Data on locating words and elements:
::::::
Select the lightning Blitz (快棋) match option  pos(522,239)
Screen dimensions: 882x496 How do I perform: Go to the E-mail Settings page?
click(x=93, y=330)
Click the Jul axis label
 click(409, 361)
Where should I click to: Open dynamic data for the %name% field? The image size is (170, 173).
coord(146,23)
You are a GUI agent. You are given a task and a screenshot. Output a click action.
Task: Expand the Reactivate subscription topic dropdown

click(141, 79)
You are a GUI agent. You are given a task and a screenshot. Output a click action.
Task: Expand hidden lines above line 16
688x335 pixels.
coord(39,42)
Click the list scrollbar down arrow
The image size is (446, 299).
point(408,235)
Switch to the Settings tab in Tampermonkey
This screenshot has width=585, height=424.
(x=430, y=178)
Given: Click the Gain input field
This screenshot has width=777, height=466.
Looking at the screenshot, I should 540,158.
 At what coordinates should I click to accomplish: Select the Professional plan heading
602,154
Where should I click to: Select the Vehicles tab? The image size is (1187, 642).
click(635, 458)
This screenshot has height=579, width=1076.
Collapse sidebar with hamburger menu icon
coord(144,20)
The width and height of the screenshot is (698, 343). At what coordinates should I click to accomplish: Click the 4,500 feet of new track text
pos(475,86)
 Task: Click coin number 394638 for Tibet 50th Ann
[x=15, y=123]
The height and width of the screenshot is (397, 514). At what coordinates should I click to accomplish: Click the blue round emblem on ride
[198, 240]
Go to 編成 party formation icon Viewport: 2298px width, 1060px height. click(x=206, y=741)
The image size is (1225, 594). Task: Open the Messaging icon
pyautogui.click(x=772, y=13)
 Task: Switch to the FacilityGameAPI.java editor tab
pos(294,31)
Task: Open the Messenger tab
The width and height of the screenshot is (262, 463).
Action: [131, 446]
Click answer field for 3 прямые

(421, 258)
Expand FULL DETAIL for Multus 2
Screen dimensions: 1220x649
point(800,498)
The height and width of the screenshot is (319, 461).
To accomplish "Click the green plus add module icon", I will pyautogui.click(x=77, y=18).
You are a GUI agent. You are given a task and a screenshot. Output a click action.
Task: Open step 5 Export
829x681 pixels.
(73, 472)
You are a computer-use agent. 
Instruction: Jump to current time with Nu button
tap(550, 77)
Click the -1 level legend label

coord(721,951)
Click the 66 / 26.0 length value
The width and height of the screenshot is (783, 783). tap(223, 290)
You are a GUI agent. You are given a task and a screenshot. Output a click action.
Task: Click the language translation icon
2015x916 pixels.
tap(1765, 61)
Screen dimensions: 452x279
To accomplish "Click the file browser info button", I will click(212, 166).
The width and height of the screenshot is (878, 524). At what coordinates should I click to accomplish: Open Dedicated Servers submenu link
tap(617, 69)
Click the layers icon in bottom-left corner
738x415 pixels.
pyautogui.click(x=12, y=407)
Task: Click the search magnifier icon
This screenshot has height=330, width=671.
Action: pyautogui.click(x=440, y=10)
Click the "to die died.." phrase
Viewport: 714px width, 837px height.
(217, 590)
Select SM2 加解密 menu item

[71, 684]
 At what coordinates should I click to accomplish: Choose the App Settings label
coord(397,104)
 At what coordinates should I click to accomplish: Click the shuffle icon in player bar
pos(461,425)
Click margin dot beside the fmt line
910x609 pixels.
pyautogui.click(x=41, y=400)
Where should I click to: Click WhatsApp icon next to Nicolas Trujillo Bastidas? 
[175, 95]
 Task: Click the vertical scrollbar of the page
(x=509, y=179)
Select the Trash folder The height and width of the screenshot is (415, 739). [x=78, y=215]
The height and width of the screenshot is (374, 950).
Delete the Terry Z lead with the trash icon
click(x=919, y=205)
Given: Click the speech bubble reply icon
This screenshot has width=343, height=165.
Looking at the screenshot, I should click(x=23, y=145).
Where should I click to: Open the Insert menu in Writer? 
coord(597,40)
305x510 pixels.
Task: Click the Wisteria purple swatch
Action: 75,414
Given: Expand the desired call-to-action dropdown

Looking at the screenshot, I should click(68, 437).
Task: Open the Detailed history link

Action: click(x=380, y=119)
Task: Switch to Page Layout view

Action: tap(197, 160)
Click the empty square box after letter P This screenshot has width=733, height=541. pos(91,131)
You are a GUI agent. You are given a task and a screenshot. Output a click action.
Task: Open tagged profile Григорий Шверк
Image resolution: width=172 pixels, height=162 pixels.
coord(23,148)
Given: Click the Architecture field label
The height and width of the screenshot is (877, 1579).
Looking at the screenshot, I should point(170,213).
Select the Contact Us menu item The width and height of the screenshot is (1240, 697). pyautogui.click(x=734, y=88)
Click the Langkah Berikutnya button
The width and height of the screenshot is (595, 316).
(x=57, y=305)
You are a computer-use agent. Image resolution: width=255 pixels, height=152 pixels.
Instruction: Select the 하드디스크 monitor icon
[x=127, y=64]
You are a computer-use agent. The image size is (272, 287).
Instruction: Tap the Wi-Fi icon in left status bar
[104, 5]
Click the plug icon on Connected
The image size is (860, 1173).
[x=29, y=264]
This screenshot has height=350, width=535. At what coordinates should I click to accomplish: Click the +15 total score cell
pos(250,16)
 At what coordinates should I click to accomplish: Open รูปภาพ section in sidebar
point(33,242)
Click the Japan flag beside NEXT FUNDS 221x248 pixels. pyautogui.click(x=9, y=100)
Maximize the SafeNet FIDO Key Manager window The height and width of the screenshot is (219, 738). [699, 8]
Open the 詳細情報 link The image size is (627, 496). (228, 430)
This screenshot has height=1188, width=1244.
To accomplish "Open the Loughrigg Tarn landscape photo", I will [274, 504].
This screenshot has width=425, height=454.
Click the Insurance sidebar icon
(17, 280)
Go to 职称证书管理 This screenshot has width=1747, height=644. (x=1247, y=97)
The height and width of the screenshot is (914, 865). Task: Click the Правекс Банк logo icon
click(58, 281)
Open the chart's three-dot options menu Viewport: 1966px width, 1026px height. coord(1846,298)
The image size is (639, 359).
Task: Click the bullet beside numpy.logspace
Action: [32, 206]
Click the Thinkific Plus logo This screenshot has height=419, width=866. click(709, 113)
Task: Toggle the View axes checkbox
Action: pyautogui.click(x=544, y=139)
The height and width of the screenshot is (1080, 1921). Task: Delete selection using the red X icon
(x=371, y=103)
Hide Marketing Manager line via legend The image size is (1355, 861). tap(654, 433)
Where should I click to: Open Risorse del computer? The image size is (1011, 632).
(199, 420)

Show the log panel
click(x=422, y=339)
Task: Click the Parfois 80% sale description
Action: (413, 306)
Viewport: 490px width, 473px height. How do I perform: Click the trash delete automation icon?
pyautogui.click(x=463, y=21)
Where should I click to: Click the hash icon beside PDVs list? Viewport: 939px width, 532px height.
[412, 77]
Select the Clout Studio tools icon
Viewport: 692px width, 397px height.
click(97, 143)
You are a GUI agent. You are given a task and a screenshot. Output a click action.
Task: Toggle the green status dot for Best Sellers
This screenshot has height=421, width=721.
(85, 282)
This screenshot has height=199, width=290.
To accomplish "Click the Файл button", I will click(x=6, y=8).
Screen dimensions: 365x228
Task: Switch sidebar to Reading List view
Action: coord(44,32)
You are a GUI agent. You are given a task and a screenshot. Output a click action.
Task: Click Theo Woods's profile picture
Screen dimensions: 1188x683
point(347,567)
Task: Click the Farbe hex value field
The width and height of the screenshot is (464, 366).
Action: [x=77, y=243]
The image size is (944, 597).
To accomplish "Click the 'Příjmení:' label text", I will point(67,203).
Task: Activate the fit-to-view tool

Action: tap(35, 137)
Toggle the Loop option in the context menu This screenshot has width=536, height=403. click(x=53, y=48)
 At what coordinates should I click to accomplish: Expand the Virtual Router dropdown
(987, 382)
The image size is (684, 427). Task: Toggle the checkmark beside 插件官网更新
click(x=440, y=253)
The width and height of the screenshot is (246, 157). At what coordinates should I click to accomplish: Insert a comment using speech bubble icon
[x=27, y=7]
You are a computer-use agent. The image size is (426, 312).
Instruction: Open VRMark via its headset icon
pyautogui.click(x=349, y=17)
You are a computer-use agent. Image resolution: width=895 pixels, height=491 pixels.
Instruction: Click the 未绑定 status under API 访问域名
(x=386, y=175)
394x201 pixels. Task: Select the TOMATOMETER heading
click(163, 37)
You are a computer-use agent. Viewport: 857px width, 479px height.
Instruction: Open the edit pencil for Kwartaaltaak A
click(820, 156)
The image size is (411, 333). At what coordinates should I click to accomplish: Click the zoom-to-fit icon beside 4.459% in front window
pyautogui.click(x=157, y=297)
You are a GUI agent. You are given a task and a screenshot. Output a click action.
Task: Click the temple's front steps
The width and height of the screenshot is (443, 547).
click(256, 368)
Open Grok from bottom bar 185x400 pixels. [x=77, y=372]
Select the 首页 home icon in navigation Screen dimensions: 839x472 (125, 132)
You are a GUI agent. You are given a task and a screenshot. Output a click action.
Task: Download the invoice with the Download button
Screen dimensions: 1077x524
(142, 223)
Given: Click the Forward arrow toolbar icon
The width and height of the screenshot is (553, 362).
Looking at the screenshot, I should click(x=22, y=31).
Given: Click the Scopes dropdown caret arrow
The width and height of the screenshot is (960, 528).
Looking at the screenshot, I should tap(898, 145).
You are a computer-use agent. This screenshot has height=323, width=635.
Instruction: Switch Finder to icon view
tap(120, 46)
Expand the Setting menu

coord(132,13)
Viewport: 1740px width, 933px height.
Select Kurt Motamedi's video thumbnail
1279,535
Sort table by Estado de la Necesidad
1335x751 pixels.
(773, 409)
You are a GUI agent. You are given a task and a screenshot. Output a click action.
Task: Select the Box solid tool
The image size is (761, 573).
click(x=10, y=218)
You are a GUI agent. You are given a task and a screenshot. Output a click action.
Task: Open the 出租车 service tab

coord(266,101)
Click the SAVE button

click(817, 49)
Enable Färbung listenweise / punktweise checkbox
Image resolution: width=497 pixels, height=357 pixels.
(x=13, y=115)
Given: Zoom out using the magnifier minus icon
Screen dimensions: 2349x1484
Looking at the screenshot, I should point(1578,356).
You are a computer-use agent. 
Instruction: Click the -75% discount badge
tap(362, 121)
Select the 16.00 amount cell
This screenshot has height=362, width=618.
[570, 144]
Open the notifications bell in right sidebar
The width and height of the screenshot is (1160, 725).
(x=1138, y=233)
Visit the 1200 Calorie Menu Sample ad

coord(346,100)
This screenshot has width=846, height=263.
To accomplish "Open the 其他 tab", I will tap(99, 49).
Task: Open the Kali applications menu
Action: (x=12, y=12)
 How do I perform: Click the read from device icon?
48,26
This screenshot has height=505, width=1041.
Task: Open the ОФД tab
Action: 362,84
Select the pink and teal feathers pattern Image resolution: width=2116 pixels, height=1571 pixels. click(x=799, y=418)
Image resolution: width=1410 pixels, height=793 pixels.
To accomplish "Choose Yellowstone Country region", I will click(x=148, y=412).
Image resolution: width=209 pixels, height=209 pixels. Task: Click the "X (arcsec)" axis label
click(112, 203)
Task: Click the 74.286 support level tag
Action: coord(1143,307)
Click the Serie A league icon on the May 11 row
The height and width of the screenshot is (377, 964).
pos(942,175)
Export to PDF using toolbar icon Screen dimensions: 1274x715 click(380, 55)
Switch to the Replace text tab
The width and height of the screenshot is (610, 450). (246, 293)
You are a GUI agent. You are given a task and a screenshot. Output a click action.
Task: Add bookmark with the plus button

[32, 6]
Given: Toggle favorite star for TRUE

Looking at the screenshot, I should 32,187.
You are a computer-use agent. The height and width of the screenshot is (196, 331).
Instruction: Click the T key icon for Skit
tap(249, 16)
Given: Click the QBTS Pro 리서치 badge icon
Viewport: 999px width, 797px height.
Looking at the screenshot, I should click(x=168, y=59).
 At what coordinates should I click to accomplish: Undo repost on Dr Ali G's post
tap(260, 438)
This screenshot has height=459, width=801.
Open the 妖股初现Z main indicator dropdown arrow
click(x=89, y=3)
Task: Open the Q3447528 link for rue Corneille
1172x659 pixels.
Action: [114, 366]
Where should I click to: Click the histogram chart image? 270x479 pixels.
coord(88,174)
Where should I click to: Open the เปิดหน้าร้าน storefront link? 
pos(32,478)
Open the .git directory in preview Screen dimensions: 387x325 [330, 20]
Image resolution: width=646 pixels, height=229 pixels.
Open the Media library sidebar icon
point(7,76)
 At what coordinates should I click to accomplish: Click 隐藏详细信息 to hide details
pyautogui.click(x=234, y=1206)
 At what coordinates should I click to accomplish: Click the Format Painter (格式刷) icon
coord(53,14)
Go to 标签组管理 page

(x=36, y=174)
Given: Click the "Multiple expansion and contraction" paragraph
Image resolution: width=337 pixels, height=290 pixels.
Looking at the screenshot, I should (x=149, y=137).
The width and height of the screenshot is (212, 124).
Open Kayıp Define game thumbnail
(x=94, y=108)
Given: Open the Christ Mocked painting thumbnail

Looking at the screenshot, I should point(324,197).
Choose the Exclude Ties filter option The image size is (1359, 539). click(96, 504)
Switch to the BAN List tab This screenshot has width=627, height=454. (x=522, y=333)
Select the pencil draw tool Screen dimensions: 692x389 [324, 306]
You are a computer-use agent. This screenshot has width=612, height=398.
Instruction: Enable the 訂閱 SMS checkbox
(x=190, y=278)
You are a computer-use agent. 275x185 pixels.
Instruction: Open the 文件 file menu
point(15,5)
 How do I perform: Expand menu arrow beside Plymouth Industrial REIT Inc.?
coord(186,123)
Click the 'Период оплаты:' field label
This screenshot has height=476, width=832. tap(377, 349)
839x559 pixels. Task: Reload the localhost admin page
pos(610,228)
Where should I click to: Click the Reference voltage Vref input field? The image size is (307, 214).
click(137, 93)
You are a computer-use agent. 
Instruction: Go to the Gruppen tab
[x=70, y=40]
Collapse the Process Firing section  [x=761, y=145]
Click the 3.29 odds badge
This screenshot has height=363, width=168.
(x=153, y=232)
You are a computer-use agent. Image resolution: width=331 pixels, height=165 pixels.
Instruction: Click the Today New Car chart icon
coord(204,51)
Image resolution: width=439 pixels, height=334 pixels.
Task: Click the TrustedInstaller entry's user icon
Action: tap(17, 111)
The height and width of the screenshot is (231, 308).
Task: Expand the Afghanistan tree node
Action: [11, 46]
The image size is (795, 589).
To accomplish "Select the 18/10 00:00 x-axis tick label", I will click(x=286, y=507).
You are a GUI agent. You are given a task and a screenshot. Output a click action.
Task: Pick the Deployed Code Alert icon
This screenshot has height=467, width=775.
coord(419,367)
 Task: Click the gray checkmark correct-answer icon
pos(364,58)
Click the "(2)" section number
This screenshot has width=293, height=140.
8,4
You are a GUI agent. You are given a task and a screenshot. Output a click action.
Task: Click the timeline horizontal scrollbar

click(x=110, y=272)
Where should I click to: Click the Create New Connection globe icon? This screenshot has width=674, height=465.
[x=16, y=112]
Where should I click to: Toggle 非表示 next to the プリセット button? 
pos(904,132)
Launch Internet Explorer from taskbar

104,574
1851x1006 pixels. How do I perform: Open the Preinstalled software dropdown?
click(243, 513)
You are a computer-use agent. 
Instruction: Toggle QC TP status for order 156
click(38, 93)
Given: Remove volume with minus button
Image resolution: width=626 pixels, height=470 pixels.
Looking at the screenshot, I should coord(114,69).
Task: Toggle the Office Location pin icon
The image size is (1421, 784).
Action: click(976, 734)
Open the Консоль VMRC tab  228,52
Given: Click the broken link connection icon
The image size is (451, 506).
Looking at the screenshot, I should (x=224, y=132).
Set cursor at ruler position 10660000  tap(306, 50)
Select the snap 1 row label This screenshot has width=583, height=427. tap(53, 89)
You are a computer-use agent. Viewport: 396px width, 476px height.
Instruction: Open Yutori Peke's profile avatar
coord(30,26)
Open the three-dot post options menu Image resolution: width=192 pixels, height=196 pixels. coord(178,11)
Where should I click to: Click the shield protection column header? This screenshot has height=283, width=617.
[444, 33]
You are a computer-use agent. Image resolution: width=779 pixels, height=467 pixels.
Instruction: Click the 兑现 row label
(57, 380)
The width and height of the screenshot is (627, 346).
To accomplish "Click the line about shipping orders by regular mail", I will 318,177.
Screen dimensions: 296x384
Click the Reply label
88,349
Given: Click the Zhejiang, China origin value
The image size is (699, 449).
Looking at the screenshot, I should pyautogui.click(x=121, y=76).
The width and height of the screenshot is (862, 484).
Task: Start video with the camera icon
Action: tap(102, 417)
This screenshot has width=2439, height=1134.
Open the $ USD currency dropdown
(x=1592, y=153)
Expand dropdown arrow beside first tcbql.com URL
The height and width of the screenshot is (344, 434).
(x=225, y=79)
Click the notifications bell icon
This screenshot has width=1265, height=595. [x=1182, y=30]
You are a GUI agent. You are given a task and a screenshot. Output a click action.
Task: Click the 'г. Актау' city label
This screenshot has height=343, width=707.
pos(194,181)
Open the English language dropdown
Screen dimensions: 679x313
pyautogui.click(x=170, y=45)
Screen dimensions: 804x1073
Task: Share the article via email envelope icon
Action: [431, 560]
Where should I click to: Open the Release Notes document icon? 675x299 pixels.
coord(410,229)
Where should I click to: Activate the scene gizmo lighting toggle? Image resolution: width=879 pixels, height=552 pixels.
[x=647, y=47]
::::::
#### Given request:
Output the data above without any changes, starting at the line containing "You are a computer-use agent. 275x185 pixels." and ending at the line containing "click(137, 93)".

#### Worked solution:
You are a computer-use agent. 275x185 pixels.
Instruction: Open the 文件 file menu
point(15,5)
 How do I perform: Expand menu arrow beside Plymouth Industrial REIT Inc.?
coord(186,123)
Click the 'Период оплаты:' field label
This screenshot has height=476, width=832. tap(377, 349)
839x559 pixels. Task: Reload the localhost admin page
pos(610,228)
Where should I click to: Click the Reference voltage Vref input field? The image size is (307, 214).
click(137, 93)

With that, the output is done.